Work task
Search the data for "agent". Return each matching line.

Records shown
━━━━

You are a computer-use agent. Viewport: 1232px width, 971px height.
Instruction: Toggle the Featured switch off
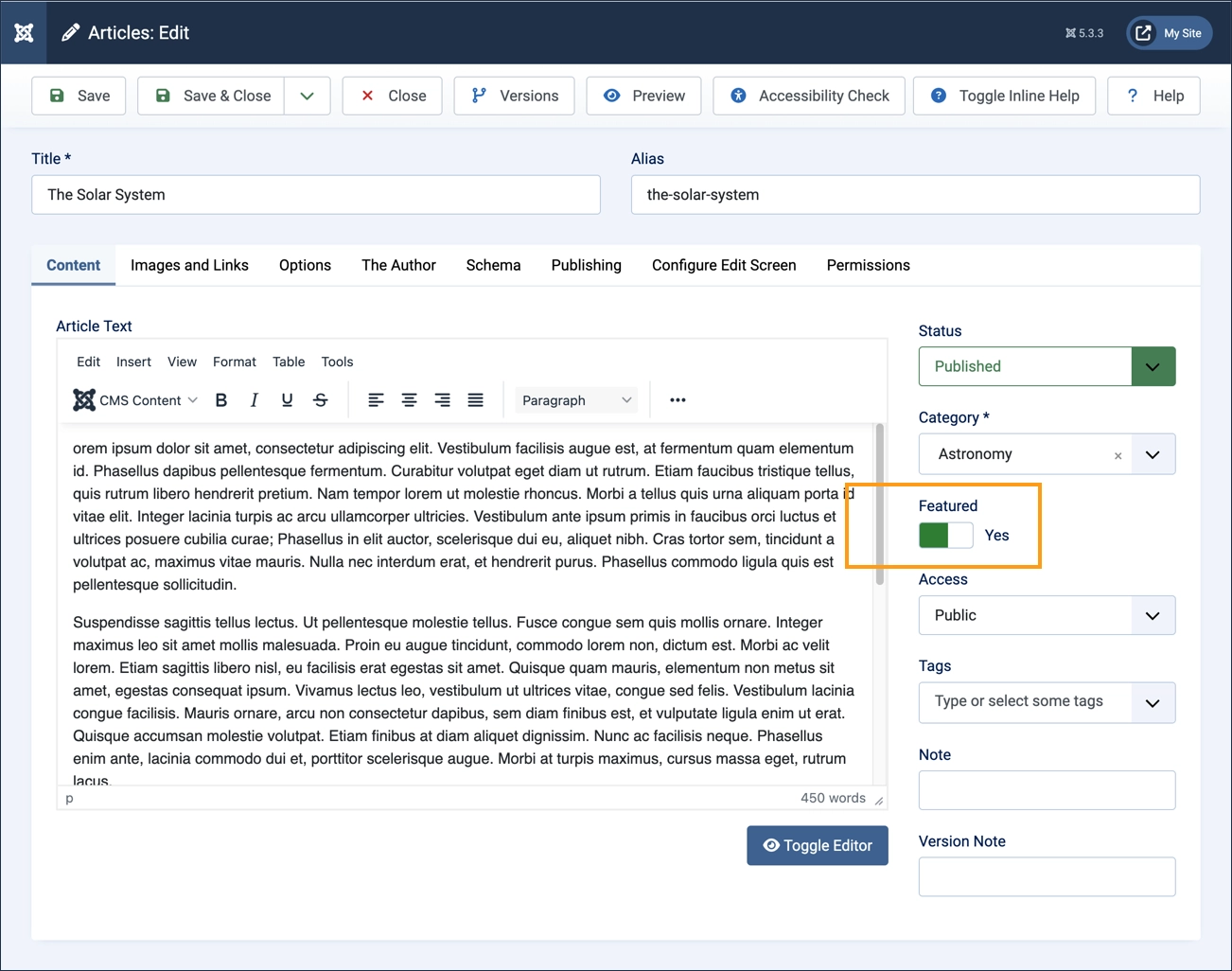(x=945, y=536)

━━━━

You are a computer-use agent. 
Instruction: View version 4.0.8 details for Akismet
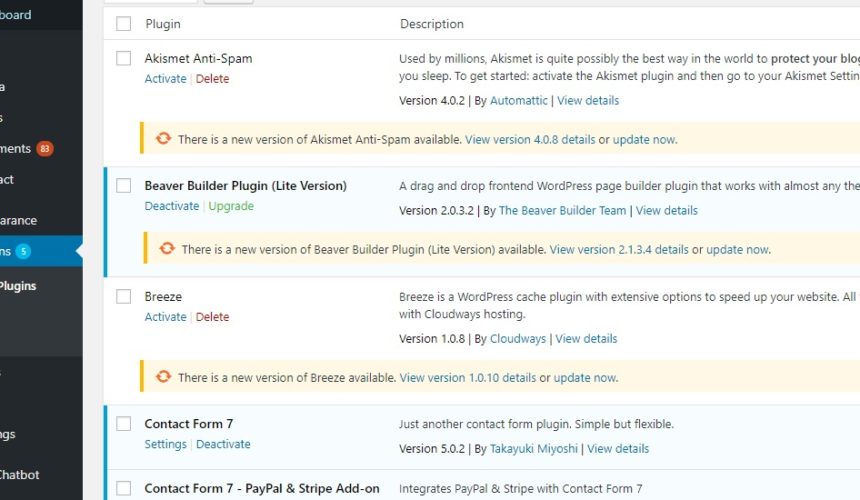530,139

━━━━

Response area
You are a computer-use agent. Viewport: 1232px width, 971px height.
You are a computer-use agent. 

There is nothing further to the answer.